# Extract
Caring hands: Madri Engelbrecht has started a programme to help people with disabilities find employment.
"Rewarding, inspiring, energising."
These are the three words that Madri Engelbrecht, a clinical educator in the occupational therapy division of the Department of Health and Rehabilitation Sciences, uses to describe the work she does running a supported employment programme from the Vanguard Community Health Centre.
Supported employment is an approach that assists unemployed people with disabilities to enter or return to the open labour market. The supported employment programme, which Engelbrecht kicked off last year, serves work seekers with disabilities living in the Bonteheuwel and Langa communities.
"The difficult circumstances that exist in these communities mean that many people are seeking work opportunities. People with disabilities face even bigger difficulties in obtaining employment, even though they are able and motivated to work," Engelbrecht says.

# Assigned task
Continue the article about Madri Engelbrecht's supported employment programme for work seekers with disabilities, starting after its last paragraph. The data after this article is separate material, unrelated to it.

# Information
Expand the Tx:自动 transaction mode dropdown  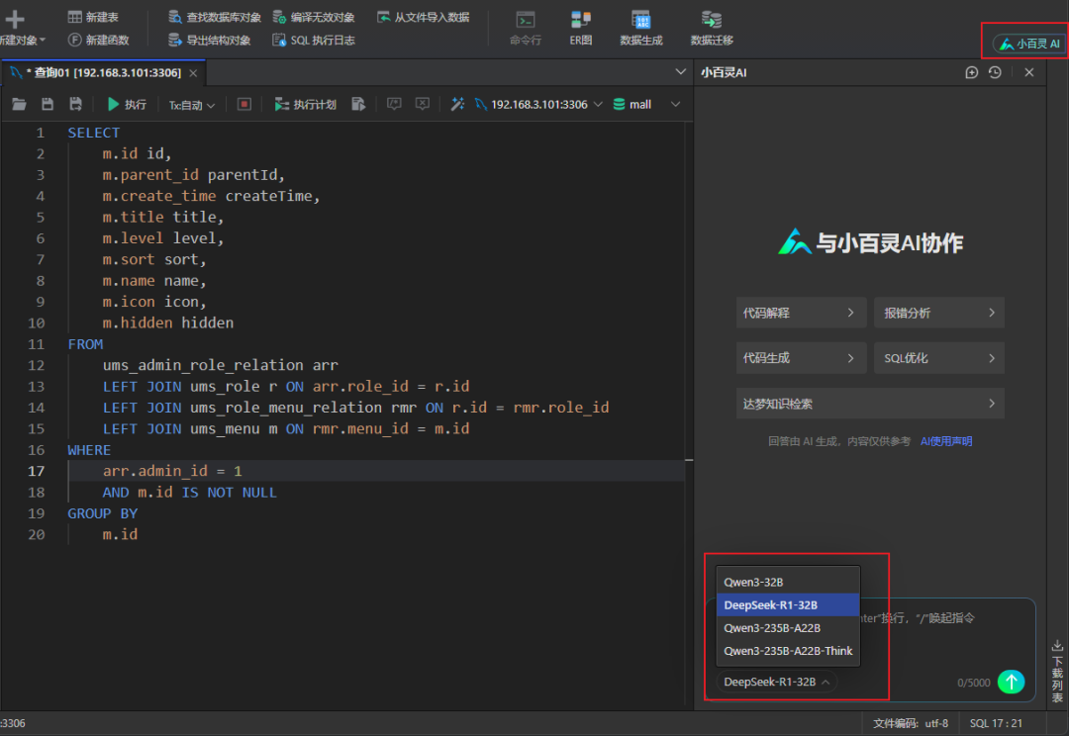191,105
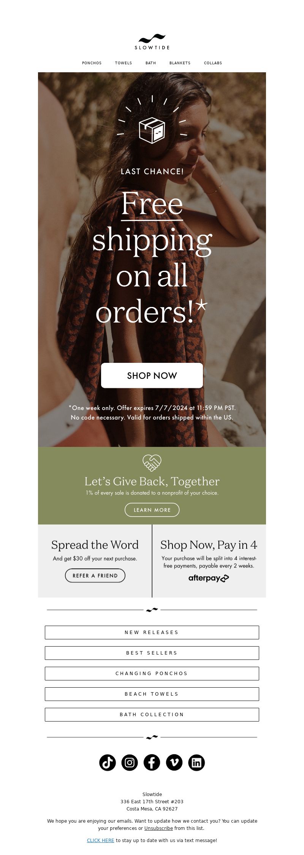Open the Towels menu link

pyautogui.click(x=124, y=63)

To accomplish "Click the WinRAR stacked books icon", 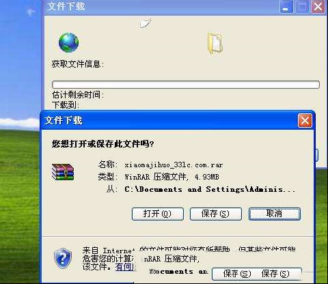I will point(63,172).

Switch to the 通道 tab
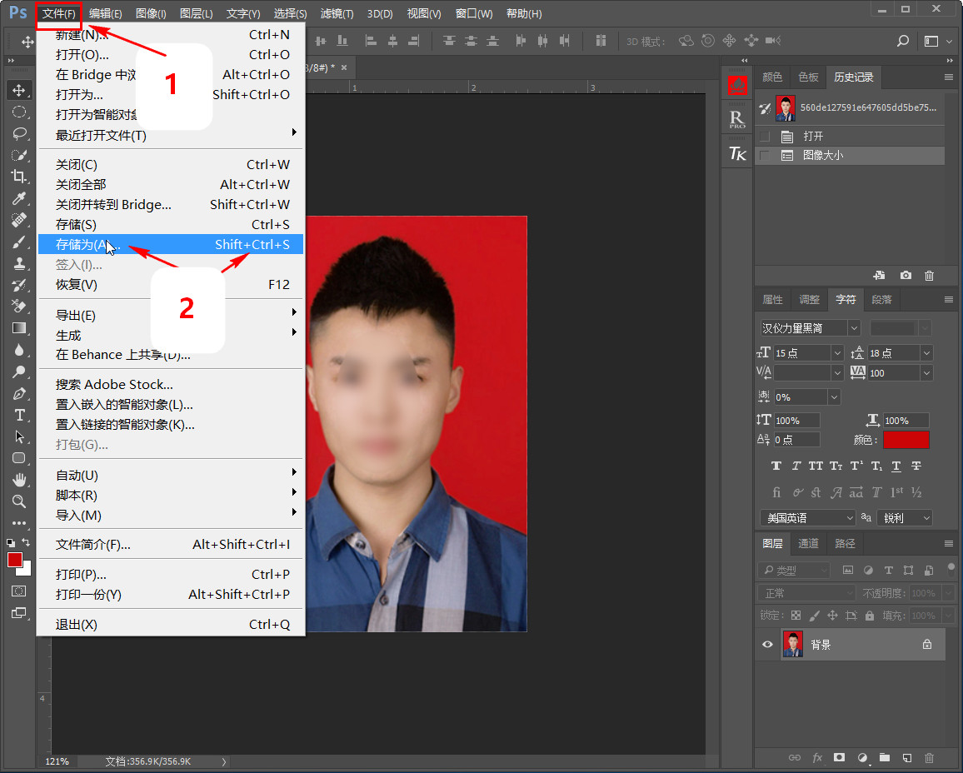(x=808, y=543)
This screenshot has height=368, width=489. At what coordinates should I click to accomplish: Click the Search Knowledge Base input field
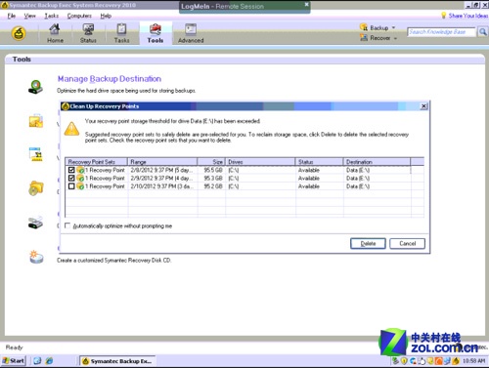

---

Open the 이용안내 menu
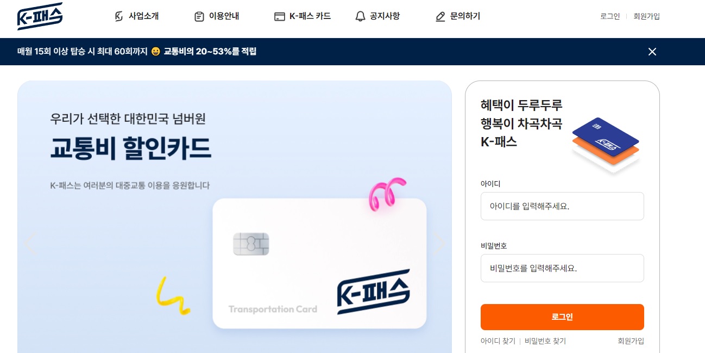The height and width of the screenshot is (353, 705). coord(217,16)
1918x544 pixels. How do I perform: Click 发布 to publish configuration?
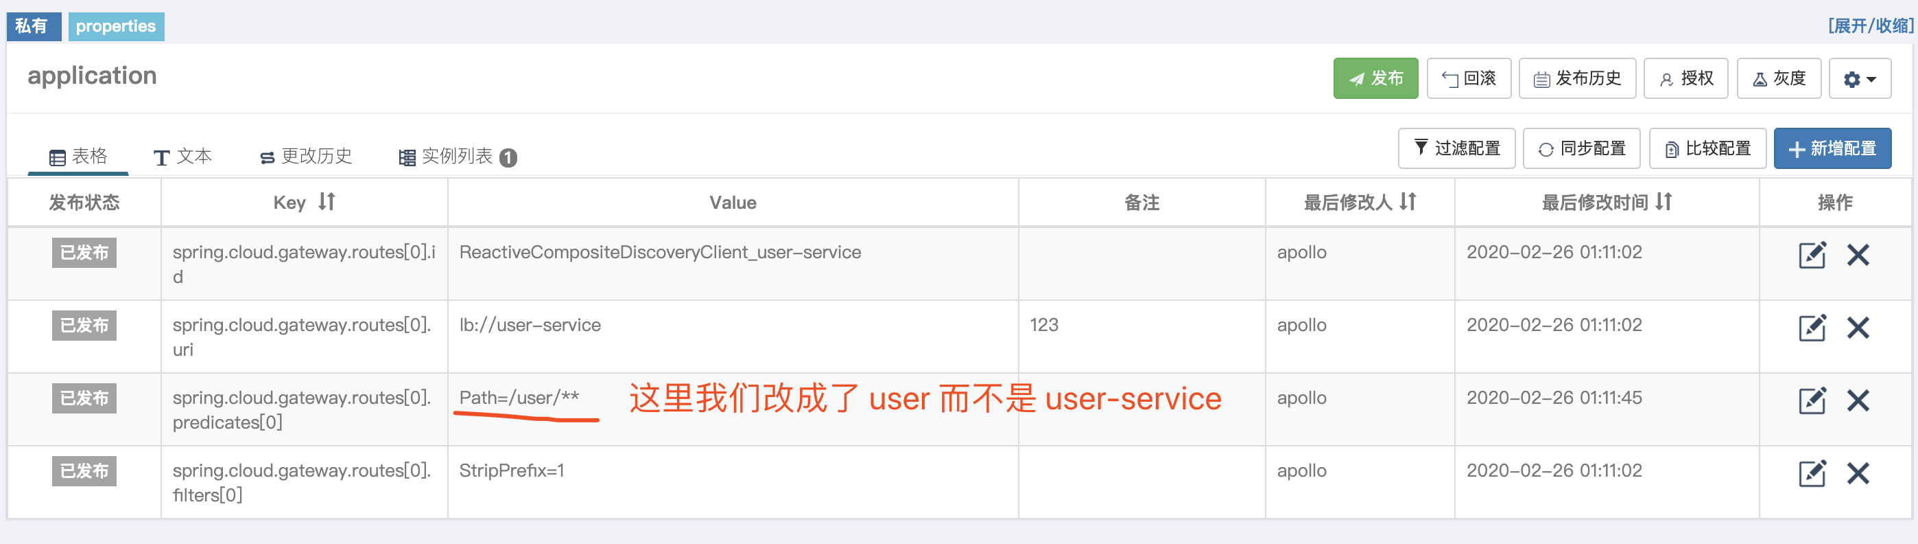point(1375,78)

--

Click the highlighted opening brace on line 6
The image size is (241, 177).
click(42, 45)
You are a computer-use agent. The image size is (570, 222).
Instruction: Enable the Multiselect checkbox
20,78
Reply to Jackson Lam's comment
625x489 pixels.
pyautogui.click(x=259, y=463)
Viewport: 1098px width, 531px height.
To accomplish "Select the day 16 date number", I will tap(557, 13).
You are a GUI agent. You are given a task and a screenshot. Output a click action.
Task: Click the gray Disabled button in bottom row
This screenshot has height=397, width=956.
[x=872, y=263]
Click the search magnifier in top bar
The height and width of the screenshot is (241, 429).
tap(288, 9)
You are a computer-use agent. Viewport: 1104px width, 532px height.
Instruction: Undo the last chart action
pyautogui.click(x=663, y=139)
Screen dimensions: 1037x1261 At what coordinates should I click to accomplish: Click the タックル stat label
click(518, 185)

# Response to this exercise
The programme, she explains, came about after a needs assessment her team did in the Bonteheuwel/Langa area, "Because of the of high unemployment rate, specifically among people with disabilities - most of whom said they really wanted to work - supported employment seemed like an appropriate strategy at community level. We wanted to get people back into work quickly."
Plans for the programme include making it sustainable, creating a post for a dedicated occupational therapist, and possibly registering the programme as an NGO.